#### TEXTE:
——————

Rebaptisé « nouveau modèle énergétique », le projet de loi a été rendu public ce 18 juin. La CGT déplore que ce texte fasse une fois de plus l’impasse sur l’approche sociale essentielle : le droit à l’énergie pour tous. L’intérêt général n’est pas le moteur de ce texte qui pousse de nouveau vers des logiques libérales de marché.
Le projet de loi s’inscrit dans un contexte économique et politique qu’on ne peut ignorer : austérité et de forte réduction des dépenses publiques d’une part et cadeaux aux entreprises d’autre part.
Les grands objectifs sont réaffirmés : diminution de 40% des émissions de gaz à effet de serre, de 30% de la consommation de ressources fossiles et augmentation de la part du renouvelable à 32% à l’horizon 2030, diminution de la part du nucléaire de 75 à 50% d’ici 2025. La manière d’atteindre ces objectifs est peu détaillée et on en reste souvent au niveau des déclarations d’intention.
Si certains objectifs sont cohérents avec une politique climatique ambitieuse, d’autres relèvent de considérations que la CGT ne partage pas, tels la diminution par deux de la consommation énergétique, qui semble ignorer la réponse aux besoins des populations ainsi que la démographie dynamique du pays, ou encore la réduction à 50% de la part du nucléaire dans le mixe électrique qui rendra caduque l’engagement massif de la baisse de nos émissions de gaz à effet de serre. La situation allemande illustre cette contradiction.
Les baisses de la consommation observées ces dernières années ne sont, pour l’essentiel, que l’expression des conséquences de la crise sur l’activité économique, de la disparition de l’industrie dans les territoires ainsi que de l’accroissement de la pauvreté énergétique.
Les transports, premier secteur émetteur de gaz à effet de serre et consommant ¼ de l’énergie totale du pays, ne sont abordés que sous le seul angle du véhicule électrique, alors que la question principale s’articule autour des transports collectifs, d’un véritable report modal vers les modes alternatifs à la route que sont le fret ferroviaire, fluvial et cabotage maritime.

——————

#### VOTRE TÂCHE:
Les affirmations (a), (b) et (c) concordent-elles avec le texte sur le projet de loi énergétique ? Répondez par oui ou par non pour chacune et citez les mots du texte qui tranchent.
(a) Le projet de loi a été rendu public le 18 juin.
(b) Le projet prévoit de porter la part du renouvelable à 40 % d'ici 2030.
(c) Les transports y sont traités principalement sous l'angle des transports collectifs.
Le listing ci-après provient d'une source distincte du texte.

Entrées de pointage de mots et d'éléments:
——————

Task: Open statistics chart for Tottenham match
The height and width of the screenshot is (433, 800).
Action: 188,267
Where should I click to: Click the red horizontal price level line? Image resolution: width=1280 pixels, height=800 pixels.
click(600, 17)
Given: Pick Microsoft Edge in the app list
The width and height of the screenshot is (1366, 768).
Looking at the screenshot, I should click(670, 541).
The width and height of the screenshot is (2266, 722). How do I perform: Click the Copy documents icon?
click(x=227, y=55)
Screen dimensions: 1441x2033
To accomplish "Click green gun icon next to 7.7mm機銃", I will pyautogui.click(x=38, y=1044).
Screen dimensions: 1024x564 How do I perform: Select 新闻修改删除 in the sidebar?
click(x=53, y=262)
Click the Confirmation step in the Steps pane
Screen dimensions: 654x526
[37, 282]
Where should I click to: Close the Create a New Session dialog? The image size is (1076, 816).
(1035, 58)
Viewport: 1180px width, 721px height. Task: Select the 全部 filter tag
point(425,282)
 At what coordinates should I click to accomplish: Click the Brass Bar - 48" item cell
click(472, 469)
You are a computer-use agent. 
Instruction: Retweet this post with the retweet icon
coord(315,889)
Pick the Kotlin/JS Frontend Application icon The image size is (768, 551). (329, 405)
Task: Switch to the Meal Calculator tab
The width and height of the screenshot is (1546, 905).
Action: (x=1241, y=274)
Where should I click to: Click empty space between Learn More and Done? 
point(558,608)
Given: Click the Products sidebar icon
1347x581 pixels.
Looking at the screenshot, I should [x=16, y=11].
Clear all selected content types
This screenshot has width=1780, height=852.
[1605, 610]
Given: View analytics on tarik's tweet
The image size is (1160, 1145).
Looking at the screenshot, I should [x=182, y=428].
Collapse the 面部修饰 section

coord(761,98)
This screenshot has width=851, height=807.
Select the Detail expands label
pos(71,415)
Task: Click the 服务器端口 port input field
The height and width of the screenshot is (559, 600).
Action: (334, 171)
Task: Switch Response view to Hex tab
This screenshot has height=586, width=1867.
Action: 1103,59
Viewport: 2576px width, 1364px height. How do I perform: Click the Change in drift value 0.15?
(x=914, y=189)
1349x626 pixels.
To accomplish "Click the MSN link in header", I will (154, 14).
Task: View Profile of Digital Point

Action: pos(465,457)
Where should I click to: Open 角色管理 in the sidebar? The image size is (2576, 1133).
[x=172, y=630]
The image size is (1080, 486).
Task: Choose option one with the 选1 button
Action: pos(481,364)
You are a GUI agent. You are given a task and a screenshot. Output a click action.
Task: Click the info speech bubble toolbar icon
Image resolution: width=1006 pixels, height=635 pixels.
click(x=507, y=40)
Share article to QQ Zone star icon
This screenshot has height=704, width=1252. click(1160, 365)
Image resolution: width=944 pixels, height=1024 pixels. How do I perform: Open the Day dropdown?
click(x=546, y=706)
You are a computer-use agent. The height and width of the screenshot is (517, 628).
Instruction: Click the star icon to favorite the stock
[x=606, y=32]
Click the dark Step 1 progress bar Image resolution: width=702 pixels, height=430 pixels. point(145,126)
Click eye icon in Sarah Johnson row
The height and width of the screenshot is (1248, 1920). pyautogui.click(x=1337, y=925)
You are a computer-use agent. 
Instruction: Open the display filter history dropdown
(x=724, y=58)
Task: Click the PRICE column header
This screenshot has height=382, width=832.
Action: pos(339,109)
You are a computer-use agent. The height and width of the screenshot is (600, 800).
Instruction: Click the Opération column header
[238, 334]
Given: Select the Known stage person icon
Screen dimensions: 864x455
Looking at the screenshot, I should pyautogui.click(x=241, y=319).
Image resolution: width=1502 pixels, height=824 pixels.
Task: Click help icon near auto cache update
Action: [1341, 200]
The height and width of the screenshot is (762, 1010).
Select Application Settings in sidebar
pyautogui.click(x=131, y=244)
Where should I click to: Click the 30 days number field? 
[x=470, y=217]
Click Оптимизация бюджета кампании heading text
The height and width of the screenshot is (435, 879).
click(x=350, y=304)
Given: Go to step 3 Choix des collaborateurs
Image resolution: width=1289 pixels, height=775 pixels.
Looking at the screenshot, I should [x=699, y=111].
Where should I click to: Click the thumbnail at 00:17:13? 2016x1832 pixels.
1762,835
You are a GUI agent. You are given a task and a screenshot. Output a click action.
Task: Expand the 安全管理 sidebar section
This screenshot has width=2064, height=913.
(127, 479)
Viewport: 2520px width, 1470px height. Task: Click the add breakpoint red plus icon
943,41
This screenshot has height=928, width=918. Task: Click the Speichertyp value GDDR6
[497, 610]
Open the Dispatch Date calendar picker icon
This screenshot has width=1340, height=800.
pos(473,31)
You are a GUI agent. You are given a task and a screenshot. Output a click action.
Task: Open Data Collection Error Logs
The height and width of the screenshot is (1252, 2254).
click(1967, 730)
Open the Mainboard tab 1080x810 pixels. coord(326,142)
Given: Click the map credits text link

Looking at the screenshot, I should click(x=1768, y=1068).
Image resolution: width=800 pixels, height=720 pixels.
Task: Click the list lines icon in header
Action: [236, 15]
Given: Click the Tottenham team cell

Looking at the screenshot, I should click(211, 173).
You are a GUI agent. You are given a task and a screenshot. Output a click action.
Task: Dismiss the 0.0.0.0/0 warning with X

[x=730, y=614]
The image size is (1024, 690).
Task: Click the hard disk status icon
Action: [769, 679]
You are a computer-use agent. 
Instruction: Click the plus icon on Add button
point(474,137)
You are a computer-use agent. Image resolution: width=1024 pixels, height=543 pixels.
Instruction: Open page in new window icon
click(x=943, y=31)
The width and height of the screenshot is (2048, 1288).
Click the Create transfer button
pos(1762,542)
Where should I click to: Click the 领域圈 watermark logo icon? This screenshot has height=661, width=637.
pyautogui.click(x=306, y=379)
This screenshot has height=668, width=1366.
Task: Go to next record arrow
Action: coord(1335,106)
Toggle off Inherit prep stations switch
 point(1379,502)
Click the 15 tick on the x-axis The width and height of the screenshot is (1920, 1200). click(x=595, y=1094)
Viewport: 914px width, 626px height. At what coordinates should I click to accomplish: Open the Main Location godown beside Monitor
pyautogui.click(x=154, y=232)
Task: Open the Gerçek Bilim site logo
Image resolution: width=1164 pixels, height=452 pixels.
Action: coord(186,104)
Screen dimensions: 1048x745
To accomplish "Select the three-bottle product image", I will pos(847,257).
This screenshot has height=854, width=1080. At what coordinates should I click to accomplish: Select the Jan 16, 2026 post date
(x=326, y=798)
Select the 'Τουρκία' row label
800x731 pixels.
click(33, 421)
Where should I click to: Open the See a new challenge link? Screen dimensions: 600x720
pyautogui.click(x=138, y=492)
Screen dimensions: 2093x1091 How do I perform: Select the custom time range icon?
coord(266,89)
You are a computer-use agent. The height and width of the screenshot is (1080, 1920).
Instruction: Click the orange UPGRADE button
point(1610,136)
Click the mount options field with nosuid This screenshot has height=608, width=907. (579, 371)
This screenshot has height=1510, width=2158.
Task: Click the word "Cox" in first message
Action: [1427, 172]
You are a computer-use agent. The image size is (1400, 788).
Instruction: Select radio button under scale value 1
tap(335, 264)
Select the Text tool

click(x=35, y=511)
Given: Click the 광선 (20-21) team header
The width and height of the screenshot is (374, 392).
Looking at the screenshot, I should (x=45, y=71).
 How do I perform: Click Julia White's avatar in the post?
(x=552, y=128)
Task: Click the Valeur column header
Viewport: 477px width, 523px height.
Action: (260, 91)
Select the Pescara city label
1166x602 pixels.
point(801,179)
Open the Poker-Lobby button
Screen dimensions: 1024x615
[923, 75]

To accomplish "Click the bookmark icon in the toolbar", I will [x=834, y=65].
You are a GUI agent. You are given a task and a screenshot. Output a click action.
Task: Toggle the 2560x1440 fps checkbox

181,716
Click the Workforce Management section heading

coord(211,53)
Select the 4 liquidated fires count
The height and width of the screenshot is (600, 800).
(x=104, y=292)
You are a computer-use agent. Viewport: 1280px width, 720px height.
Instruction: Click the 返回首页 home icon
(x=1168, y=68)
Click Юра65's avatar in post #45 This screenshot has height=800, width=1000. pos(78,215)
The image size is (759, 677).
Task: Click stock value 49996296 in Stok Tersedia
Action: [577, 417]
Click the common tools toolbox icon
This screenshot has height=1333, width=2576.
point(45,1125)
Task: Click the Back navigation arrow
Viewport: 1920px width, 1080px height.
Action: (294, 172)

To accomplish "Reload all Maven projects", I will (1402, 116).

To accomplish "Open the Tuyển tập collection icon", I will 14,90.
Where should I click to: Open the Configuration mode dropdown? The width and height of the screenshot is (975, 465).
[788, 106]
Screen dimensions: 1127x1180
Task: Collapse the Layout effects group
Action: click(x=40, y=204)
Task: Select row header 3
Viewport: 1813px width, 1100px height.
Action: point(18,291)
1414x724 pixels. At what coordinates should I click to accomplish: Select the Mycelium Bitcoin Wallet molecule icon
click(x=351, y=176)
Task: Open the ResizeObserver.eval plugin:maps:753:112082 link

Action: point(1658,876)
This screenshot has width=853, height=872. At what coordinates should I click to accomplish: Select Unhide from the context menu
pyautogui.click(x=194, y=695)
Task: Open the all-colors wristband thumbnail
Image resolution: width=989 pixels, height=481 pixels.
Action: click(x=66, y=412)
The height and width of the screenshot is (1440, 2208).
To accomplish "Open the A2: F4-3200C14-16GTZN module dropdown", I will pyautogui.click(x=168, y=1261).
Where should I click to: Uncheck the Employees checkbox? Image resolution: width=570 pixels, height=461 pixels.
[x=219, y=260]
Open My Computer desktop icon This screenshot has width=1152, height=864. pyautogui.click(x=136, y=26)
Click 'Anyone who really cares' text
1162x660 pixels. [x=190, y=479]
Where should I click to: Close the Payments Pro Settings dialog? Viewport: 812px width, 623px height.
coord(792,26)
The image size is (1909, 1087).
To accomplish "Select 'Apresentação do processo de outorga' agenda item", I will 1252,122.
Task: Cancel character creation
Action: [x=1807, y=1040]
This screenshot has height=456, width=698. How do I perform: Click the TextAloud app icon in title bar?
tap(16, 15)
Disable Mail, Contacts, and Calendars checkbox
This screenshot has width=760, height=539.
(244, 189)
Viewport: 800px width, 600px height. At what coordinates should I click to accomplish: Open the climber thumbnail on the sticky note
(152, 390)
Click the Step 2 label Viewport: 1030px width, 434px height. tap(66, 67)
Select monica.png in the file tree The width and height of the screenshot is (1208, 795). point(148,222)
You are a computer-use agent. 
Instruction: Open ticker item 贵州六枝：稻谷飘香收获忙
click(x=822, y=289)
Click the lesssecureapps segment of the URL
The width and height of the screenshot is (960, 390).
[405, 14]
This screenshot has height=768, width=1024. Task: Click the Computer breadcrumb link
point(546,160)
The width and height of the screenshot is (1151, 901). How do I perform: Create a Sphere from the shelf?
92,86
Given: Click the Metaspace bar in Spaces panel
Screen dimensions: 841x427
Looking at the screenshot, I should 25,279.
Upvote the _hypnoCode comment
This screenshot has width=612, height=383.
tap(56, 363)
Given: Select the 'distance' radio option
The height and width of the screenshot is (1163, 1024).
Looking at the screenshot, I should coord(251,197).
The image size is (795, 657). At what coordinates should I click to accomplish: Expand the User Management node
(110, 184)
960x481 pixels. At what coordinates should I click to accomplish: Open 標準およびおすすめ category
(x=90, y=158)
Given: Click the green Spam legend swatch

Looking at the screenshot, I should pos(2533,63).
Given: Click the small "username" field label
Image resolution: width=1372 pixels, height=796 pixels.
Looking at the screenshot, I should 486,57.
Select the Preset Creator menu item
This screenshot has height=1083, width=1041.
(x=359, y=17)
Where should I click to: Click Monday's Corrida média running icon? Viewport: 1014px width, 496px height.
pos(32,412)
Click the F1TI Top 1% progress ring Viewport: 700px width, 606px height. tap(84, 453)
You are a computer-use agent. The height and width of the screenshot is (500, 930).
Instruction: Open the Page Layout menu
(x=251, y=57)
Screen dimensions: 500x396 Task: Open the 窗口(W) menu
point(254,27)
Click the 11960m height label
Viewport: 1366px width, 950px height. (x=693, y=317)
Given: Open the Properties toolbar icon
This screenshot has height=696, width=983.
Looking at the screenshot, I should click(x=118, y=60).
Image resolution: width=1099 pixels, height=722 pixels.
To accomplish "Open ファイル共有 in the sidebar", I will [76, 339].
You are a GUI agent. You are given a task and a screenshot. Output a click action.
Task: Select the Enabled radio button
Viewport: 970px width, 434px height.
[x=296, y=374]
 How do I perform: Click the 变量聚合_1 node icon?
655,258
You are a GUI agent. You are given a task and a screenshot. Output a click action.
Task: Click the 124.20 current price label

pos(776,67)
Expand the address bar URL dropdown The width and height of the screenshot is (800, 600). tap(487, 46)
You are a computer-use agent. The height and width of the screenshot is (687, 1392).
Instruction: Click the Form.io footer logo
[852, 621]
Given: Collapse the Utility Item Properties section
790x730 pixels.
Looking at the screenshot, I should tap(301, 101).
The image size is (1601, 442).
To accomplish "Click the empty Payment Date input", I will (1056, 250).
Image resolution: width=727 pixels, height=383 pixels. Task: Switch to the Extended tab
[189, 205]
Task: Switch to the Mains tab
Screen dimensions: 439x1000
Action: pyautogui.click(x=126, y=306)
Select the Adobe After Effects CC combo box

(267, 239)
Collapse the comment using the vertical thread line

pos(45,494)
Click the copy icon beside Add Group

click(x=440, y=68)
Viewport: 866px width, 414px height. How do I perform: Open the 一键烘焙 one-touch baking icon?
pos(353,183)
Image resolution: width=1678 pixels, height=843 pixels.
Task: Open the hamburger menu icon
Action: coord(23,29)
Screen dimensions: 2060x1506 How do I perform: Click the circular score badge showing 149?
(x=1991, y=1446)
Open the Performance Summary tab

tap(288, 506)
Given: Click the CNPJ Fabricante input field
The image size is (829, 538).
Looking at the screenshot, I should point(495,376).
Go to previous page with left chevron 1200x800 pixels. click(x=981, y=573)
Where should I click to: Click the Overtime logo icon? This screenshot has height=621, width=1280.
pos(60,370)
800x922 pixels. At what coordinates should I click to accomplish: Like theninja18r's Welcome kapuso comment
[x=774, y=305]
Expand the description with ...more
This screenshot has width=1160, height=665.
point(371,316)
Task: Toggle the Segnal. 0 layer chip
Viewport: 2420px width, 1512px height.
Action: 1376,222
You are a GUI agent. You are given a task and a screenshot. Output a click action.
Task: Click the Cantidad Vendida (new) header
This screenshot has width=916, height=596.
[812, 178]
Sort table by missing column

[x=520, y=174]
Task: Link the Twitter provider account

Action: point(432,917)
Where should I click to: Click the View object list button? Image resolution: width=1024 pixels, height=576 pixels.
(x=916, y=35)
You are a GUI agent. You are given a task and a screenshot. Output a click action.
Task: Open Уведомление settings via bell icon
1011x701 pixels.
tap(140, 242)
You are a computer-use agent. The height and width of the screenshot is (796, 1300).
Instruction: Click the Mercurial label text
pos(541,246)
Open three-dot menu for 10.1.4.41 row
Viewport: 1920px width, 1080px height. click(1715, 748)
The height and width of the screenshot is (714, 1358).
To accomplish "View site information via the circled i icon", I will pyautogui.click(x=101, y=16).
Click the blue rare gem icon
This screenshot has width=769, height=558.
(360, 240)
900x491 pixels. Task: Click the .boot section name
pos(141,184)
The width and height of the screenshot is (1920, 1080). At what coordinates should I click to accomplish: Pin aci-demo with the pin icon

——————

#### RÉPONSE ATTENDUE:
(a) Oui : « le projet de loi a été rendu public ce 18 juin ».
(b) Non : « augmentation de la part du renouvelable à 32% à l’horizon 2030 ».
(c) Non : « ne sont abordés que sous le seul angle du véhicule électrique ».